The world’s first large-scale ocean cleanup system is now headed to the Great Pacific Garbage Patch after successfully completing sea trials off the coast California.
The Ocean Cleanup Project announced Wednesday that its System 001, which departed San Francisco on Sept. 8, is now back in towing configuration and is on its way to the Garbage Patch. The system is being towed by the Maersk Launcher, made available to the project by A.P. Moller-Maersk and DeepGreen, its current charter holder.
System 001 consists of a 600-meter-long (2000 ft) U-shaped floating barrier with a three-meter (10 ft) skirt. It could be the first of 60 systems focused on removing floating plastic debris from Great Pacific Garbage Patch, located some 1,200 nautical miles offshore, over the next two years.
The system is designed to be propelled by wind and waves, allowing it to passively catch and concentrate plastic debris in front of it. Due to its shape, the debris will be funneled to the center of the system. Moving slightly faster than the plastic, the system will act like a giant Pac-Man, skimming the surface of the ocean.

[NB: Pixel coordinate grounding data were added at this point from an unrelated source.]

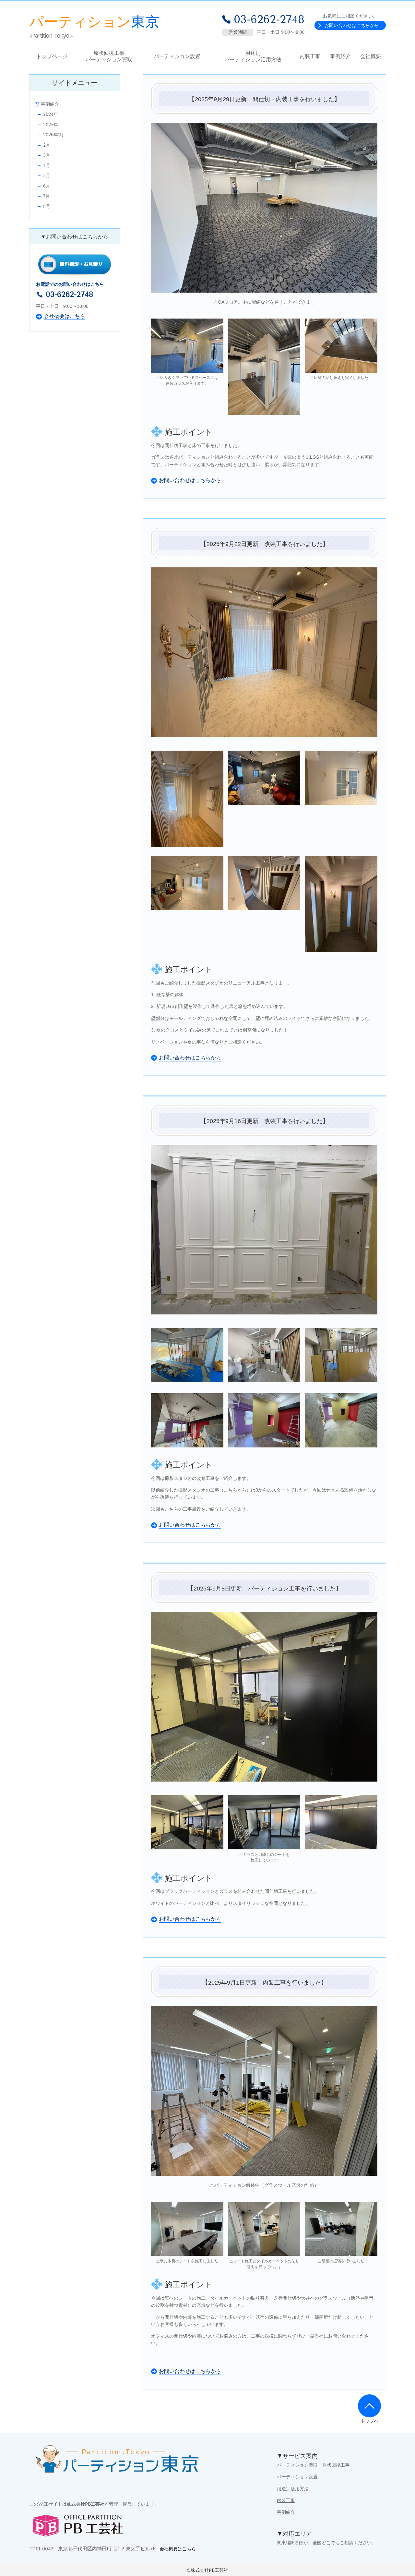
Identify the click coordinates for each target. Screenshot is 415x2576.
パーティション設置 (297, 2477)
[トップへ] (369, 2405)
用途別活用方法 (293, 2489)
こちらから (235, 1490)
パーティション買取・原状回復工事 (313, 2465)
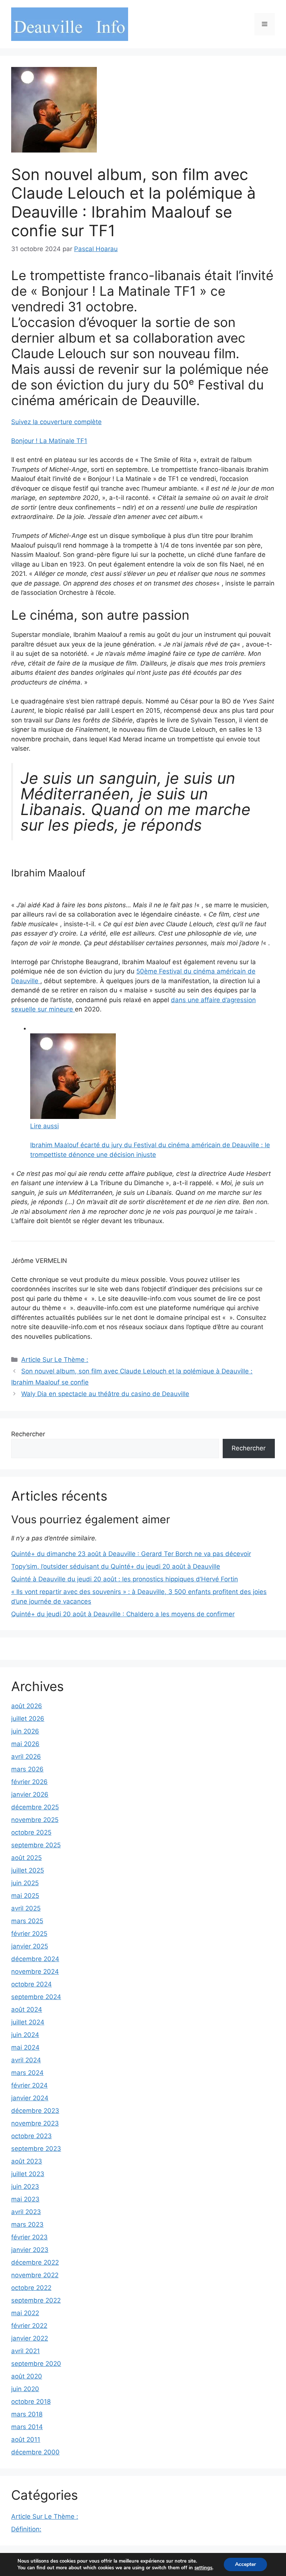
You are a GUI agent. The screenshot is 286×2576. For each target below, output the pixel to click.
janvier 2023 (29, 2249)
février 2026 (29, 1782)
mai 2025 (25, 1895)
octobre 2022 (31, 2287)
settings (203, 2567)
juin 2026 (25, 1731)
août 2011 (25, 2439)
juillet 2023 (27, 2174)
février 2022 (29, 2325)
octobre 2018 (31, 2401)
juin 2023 (25, 2186)
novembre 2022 (34, 2275)
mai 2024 (25, 2047)
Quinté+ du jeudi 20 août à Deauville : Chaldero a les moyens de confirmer (123, 1614)
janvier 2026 (29, 1794)
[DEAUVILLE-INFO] (69, 24)
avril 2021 (25, 2351)
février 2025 (29, 1933)
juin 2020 (25, 2389)
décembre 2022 (35, 2262)
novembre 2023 (35, 2123)
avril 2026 (26, 1756)
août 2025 (26, 1857)
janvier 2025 (29, 1946)
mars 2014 (27, 2427)
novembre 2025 (34, 1819)
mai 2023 (25, 2199)
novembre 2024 (35, 1971)
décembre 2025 (35, 1807)
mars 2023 (27, 2224)
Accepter (245, 2564)
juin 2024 (25, 2034)
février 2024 (29, 2085)
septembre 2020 (36, 2363)
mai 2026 (25, 1744)
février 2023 (29, 2237)
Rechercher (28, 1434)
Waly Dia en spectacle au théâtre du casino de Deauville (105, 1394)
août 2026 (26, 1706)
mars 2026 (27, 1769)
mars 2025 (27, 1921)
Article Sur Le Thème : (54, 1359)
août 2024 (26, 2009)
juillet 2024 (27, 2022)
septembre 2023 (36, 2148)
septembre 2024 (36, 1997)
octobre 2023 (31, 2136)
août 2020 (26, 2376)
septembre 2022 (36, 2300)
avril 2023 (26, 2212)
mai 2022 (25, 2313)
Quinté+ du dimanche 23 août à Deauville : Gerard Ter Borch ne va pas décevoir (131, 1554)
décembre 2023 (35, 2110)
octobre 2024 (31, 1984)
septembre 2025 (36, 1845)
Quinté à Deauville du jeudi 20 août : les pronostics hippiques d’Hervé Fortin (124, 1579)
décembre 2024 (35, 1959)
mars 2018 (26, 2414)
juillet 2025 (27, 1870)
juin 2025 (25, 1883)
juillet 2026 (27, 1718)
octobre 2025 (31, 1832)
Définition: (26, 2529)
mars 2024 (27, 2072)
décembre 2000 (35, 2452)
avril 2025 (26, 1908)
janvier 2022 (29, 2338)
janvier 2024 (29, 2098)
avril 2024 (26, 2060)
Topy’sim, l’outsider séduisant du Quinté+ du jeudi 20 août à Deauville (115, 1566)
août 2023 (26, 2161)
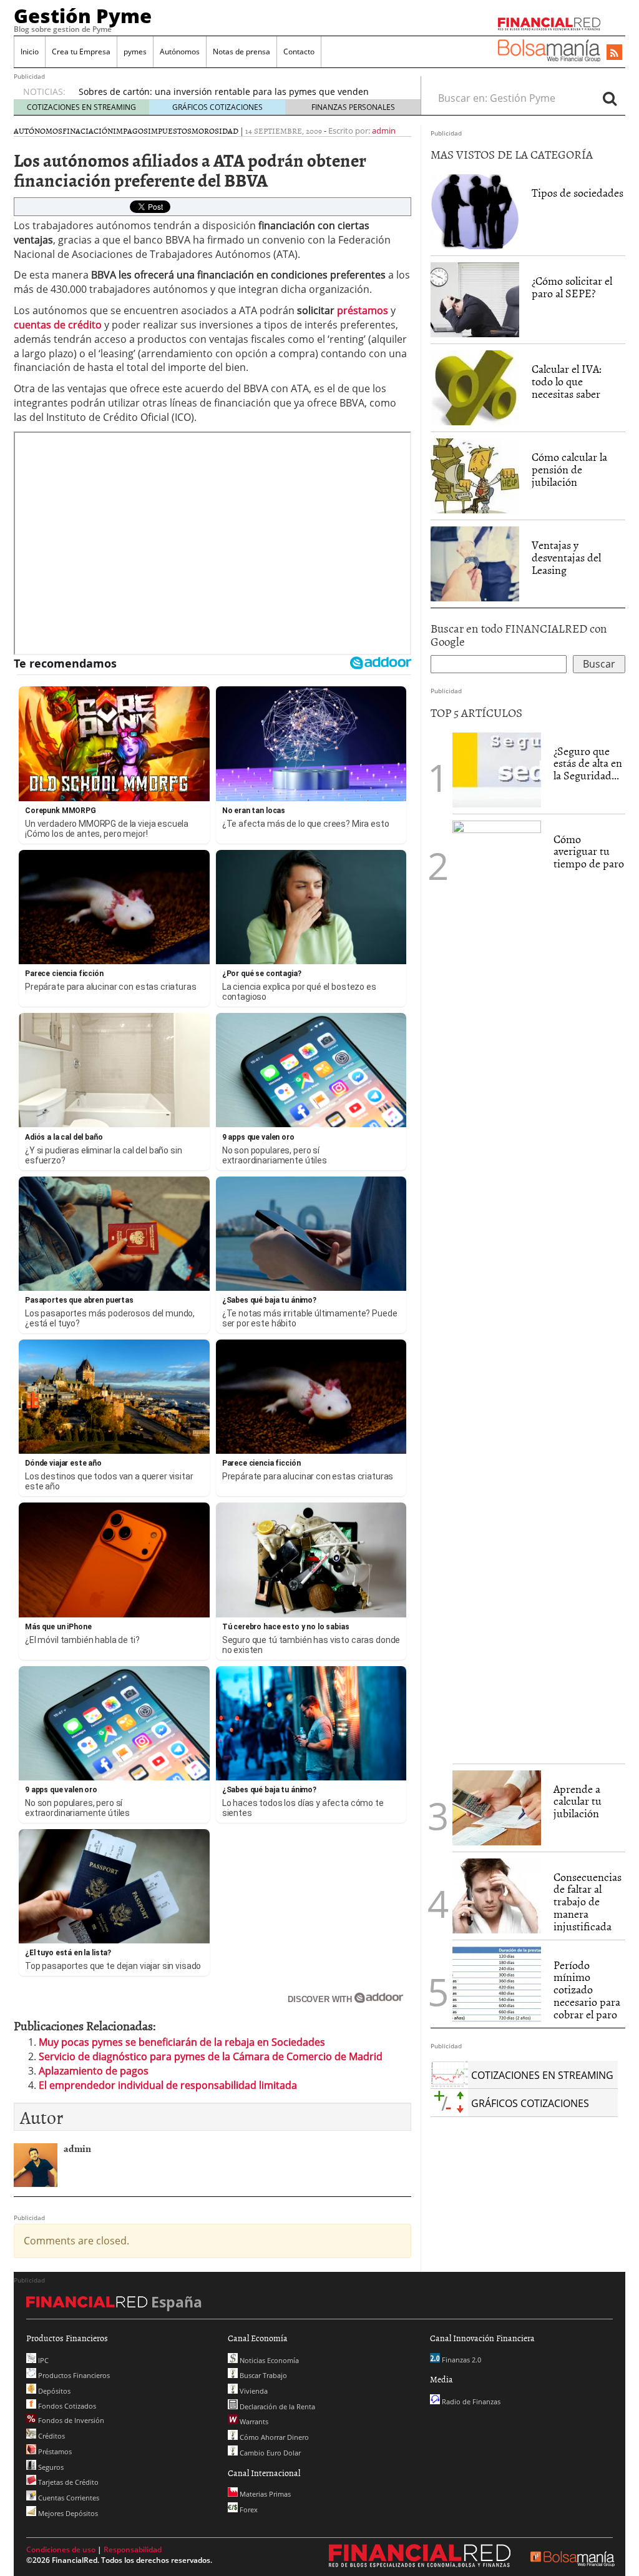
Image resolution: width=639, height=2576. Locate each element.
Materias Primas (264, 2494)
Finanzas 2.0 (460, 2359)
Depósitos (53, 2391)
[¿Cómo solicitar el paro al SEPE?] (475, 299)
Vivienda (253, 2391)
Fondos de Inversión (70, 2420)
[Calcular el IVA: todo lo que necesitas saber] (475, 387)
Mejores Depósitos (67, 2513)
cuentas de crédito (59, 325)
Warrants (253, 2421)
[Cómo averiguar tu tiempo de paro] (496, 1288)
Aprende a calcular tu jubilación (578, 1801)
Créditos (50, 2435)
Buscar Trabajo (262, 2375)
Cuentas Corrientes (67, 2497)
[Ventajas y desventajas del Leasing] (475, 563)
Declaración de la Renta (276, 2406)
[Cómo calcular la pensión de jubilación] (475, 475)
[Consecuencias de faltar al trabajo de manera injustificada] (496, 1895)
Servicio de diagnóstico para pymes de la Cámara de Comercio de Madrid (211, 2056)
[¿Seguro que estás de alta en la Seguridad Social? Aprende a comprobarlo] (496, 769)
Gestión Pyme (83, 15)
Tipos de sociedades (577, 192)
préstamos (362, 310)
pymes (135, 51)
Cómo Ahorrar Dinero (273, 2437)
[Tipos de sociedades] (475, 211)
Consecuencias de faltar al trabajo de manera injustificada (588, 1901)
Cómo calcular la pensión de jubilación (569, 469)
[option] (238, 92)
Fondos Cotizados (66, 2406)
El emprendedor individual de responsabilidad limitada (168, 2085)
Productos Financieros (73, 2375)
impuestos (170, 130)
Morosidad (215, 130)
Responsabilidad (133, 2549)
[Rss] (614, 53)
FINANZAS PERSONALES (353, 107)
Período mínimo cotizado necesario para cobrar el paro (587, 1990)
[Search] (610, 98)
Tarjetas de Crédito (67, 2482)
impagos (130, 130)
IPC (42, 2360)
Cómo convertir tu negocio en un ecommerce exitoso (188, 91)
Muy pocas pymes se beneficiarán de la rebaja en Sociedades (182, 2042)
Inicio (30, 51)
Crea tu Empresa (81, 51)
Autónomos (180, 51)
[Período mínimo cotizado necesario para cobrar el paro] (496, 1983)
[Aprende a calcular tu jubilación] (496, 1807)
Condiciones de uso (60, 2549)
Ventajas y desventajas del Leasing (566, 557)
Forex (248, 2509)
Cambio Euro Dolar (269, 2452)
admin (384, 130)
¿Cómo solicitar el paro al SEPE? (572, 287)
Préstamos (54, 2451)
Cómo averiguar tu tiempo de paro (589, 851)
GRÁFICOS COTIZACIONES (217, 107)
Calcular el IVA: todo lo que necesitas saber (567, 381)
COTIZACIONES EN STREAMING (81, 107)
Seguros (50, 2467)
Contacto (299, 51)
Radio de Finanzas (470, 2401)
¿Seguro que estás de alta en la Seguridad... (588, 763)
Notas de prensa (241, 51)
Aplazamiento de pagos (94, 2071)
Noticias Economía (268, 2360)
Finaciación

Situated halfway between Hawaii and California, the Great Pacific Garbage Patch contains an estimated 1.8 trillion pieces of plastic and covers an area twice the size of Texas. It is believed the world’s largest accumulation zone of ocean plastics.
While the main objective of System 001 is to prove the technology and start the cleanup, a secondary goal is to collect performance data to improve the design for future deployments. The system is also equipped with solar-powered and satellite-connected sensors, cameras and navigation lights to communicate the position of System 001 to passing marine traffic, and enable extensive monitoring of the system and the environment.
After delivery of the system to the Great Pacific Garbage Patch, the Maersk Launcher will remain active as an observation platform for several weeks.
If all goes according to plan, The Ocean Cleanup estimates the fleet of systems, strategically positioned, could remove half of the plastic in the Great Pacific Garbage Patch within five years’ time.